▶ EXERCISE GOAL
Exactly as shown, give the full listing again.

▶ RECORDED INFORMATION
####################

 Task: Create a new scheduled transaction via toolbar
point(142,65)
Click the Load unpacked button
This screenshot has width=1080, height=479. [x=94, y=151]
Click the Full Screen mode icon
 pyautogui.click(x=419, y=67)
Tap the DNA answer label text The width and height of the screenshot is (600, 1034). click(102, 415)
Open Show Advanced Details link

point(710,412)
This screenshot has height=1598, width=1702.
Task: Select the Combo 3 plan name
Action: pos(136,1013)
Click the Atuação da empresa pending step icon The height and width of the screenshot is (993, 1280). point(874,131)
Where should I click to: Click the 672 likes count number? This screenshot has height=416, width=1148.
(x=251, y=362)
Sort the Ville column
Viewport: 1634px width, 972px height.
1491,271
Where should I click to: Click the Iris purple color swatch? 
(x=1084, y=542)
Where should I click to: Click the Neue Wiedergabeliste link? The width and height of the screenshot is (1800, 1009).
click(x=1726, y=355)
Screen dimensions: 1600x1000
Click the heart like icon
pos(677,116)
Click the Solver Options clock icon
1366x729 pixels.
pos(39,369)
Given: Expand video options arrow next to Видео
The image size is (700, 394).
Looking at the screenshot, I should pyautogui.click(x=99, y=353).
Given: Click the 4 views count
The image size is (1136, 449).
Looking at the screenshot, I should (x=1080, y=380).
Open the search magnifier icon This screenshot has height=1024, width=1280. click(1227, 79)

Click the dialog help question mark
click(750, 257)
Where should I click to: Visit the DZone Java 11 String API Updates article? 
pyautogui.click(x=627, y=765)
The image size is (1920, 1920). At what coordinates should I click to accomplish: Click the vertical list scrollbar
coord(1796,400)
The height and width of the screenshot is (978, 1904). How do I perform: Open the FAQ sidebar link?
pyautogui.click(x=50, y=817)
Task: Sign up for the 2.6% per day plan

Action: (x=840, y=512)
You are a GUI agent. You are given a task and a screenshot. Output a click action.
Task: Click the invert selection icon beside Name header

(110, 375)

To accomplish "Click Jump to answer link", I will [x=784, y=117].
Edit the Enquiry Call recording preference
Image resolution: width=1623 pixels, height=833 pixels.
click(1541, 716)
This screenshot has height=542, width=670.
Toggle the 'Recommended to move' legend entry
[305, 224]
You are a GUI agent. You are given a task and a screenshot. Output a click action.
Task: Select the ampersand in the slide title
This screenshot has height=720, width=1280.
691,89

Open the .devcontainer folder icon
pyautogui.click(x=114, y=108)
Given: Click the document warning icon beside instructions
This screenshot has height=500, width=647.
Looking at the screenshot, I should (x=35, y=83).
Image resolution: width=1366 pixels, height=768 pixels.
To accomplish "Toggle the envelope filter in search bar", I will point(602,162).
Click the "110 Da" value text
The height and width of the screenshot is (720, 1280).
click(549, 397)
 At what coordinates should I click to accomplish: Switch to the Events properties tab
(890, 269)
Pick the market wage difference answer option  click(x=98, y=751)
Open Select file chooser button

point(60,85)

####################

▶ WRITTEN SOLUTION
 Task: Create a new scheduled transaction via toolbar
point(142,65)
Click the Load unpacked button
This screenshot has width=1080, height=479. [x=94, y=151]
Click the Full Screen mode icon
 pyautogui.click(x=419, y=67)
Tap the DNA answer label text The width and height of the screenshot is (600, 1034). click(102, 415)
Open Show Advanced Details link

point(710,412)
This screenshot has height=1598, width=1702.
Task: Select the Combo 3 plan name
Action: pos(136,1013)
Click the Atuação da empresa pending step icon The height and width of the screenshot is (993, 1280). point(874,131)
Where should I click to: Click the 672 likes count number? This screenshot has height=416, width=1148.
(x=251, y=362)
Sort the Ville column
Viewport: 1634px width, 972px height.
1491,271
Where should I click to: Click the Iris purple color swatch? 
(x=1084, y=542)
Where should I click to: Click the Neue Wiedergabeliste link? The width and height of the screenshot is (1800, 1009).
click(x=1726, y=355)
Screen dimensions: 1600x1000
Click the heart like icon
pos(677,116)
Click the Solver Options clock icon
1366x729 pixels.
pos(39,369)
Given: Expand video options arrow next to Видео
The image size is (700, 394).
Looking at the screenshot, I should pyautogui.click(x=99, y=353).
Given: Click the 4 views count
The image size is (1136, 449).
Looking at the screenshot, I should (x=1080, y=380).
Open the search magnifier icon This screenshot has height=1024, width=1280. click(1227, 79)

Click the dialog help question mark
click(750, 257)
Where should I click to: Visit the DZone Java 11 String API Updates article? 
pyautogui.click(x=627, y=765)
The image size is (1920, 1920). At what coordinates should I click to accomplish: Click the vertical list scrollbar
coord(1796,400)
The height and width of the screenshot is (978, 1904). How do I perform: Open the FAQ sidebar link?
pyautogui.click(x=50, y=817)
Task: Sign up for the 2.6% per day plan

Action: (x=840, y=512)
You are a GUI agent. You are given a task and a screenshot. Output a click action.
Task: Click the invert selection icon beside Name header

(110, 375)

To accomplish "Click Jump to answer link", I will [x=784, y=117].
Edit the Enquiry Call recording preference
Image resolution: width=1623 pixels, height=833 pixels.
click(1541, 716)
This screenshot has height=542, width=670.
Toggle the 'Recommended to move' legend entry
[305, 224]
You are a GUI agent. You are given a task and a screenshot. Output a click action.
Task: Select the ampersand in the slide title
This screenshot has height=720, width=1280.
691,89

Open the .devcontainer folder icon
pyautogui.click(x=114, y=108)
Given: Click the document warning icon beside instructions
This screenshot has height=500, width=647.
Looking at the screenshot, I should (x=35, y=83).
Image resolution: width=1366 pixels, height=768 pixels.
To accomplish "Toggle the envelope filter in search bar", I will point(602,162).
Click the "110 Da" value text
The height and width of the screenshot is (720, 1280).
click(549, 397)
 At what coordinates should I click to accomplish: Switch to the Events properties tab
(890, 269)
Pick the market wage difference answer option  click(x=98, y=751)
Open Select file chooser button

point(60,85)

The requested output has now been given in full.